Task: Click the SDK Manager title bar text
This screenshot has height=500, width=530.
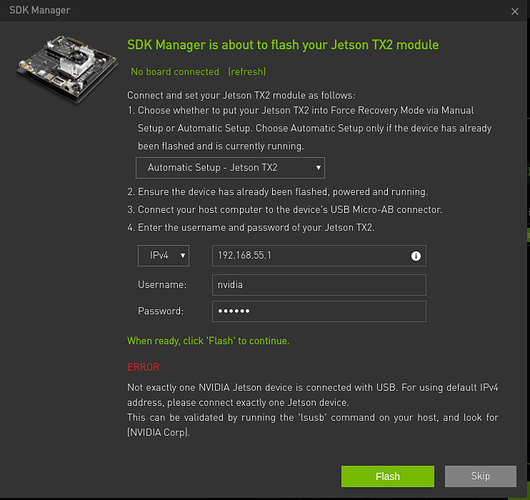Action: click(x=40, y=10)
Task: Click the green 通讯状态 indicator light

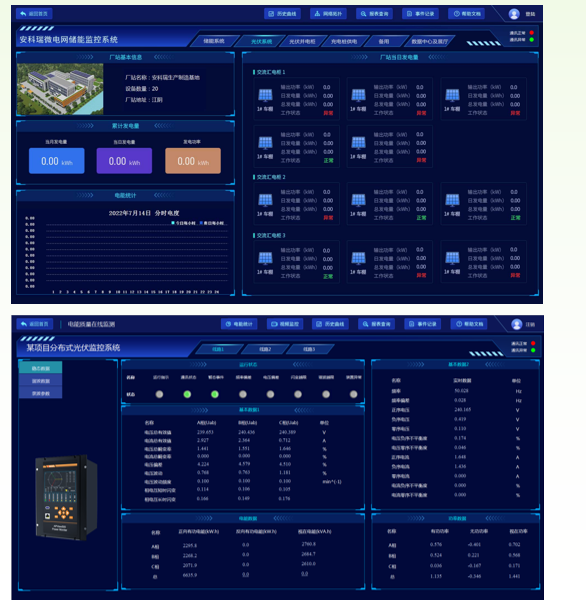Action: click(187, 394)
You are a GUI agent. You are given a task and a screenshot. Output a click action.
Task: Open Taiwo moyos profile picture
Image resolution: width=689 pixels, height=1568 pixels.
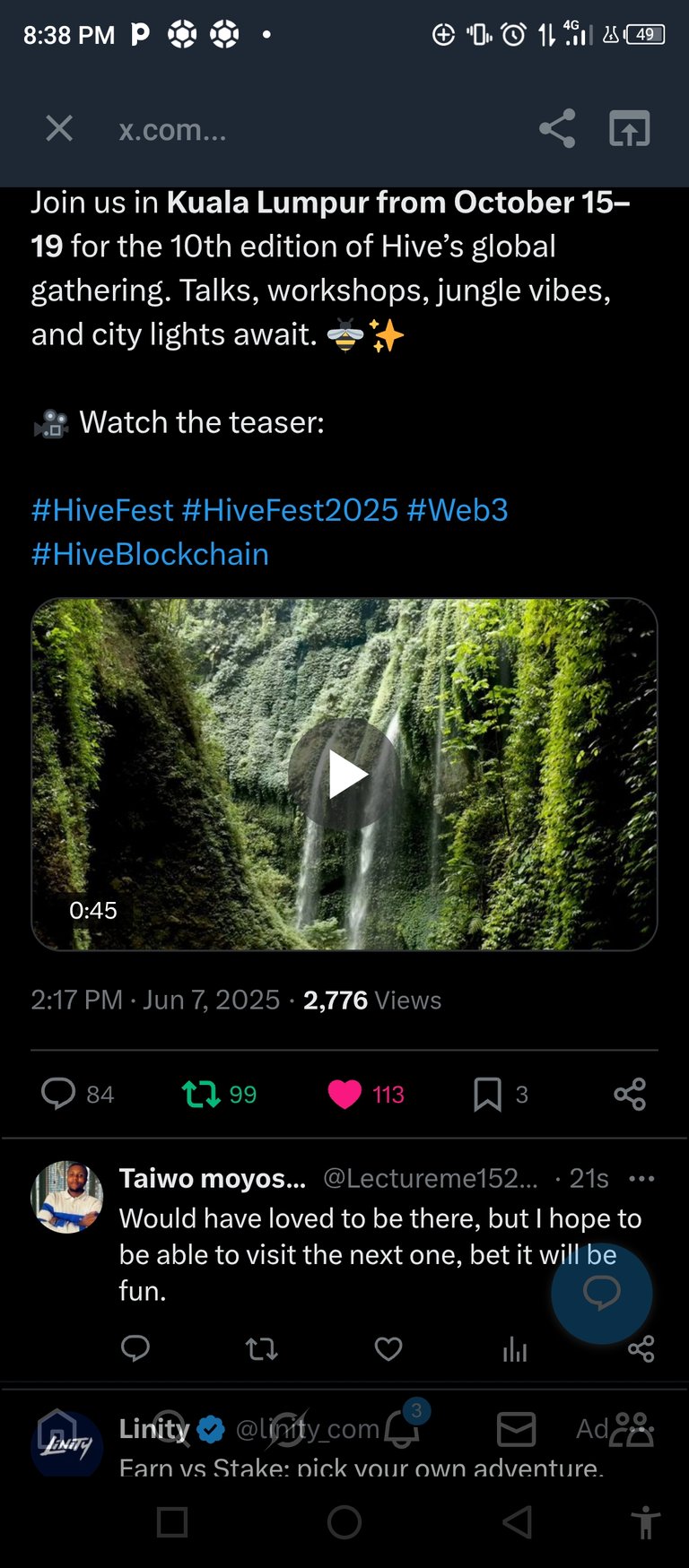(67, 1197)
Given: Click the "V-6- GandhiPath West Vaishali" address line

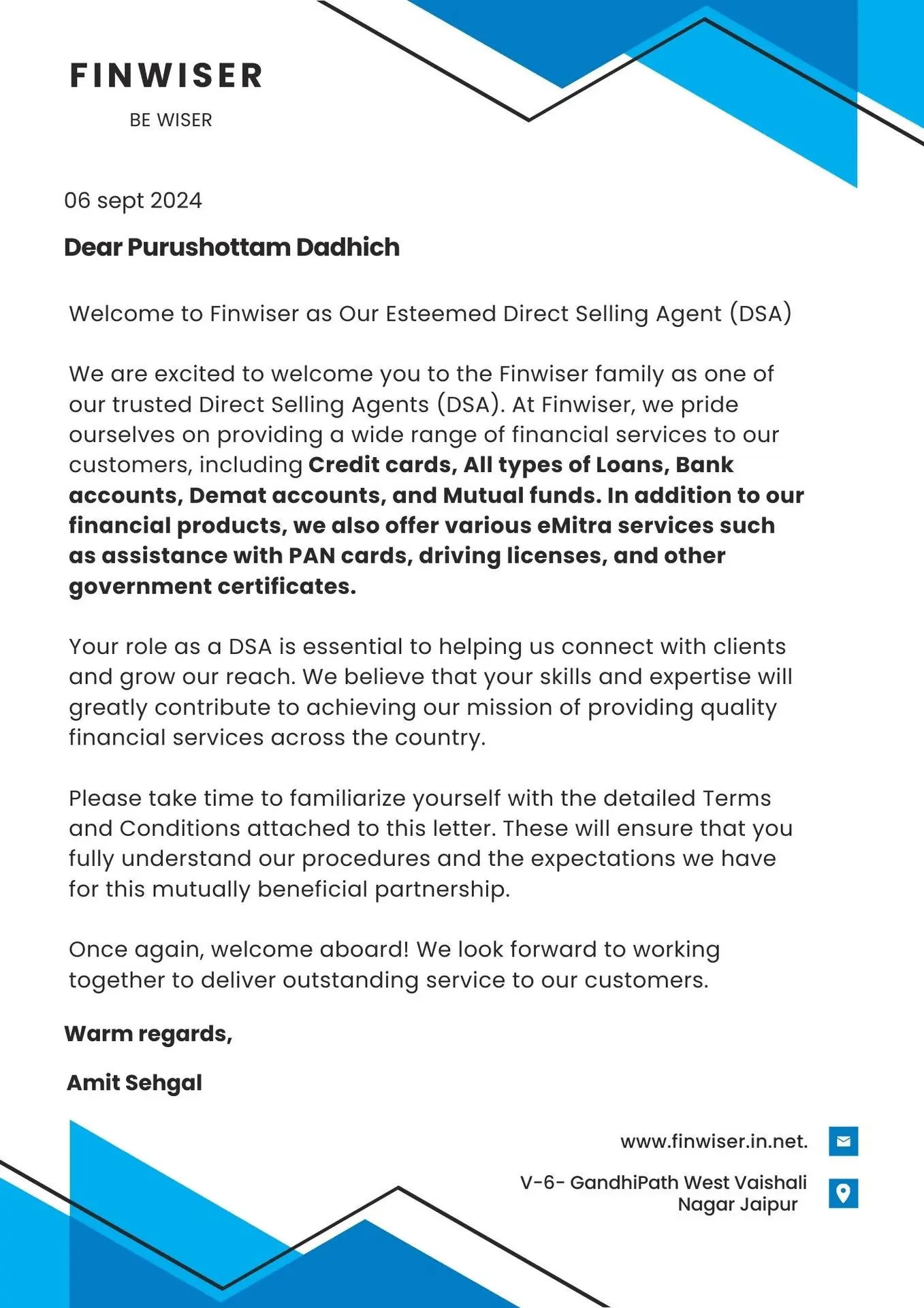Looking at the screenshot, I should [x=663, y=1182].
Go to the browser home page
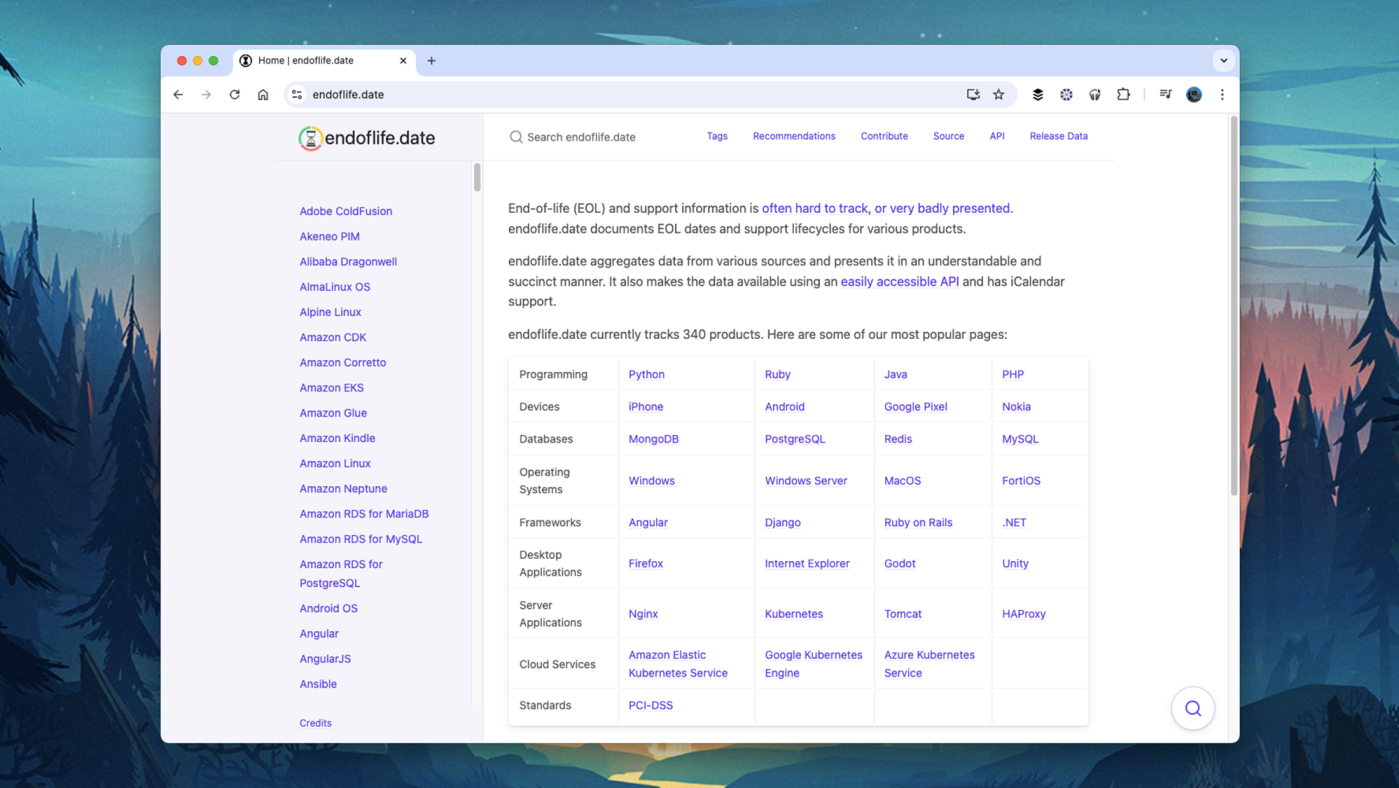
===============
▸ **What you should do**
When you return the listing, keep each line exact and leave the pictures out.

▸ **Answer section**
Task: Click the SDK Manager title bar text
This screenshot has height=500, width=530.
Action: click(x=40, y=10)
Task: Click the green 通讯状态 indicator light

Action: click(187, 394)
You are a GUI agent. You are given a task and a screenshot. Output a click action.
Task: Open Taiwo moyos profile picture
Image resolution: width=689 pixels, height=1568 pixels.
(67, 1197)
Given: Click the "V-6- GandhiPath West Vaishali" address line

Looking at the screenshot, I should [x=663, y=1182].
Go to the browser home page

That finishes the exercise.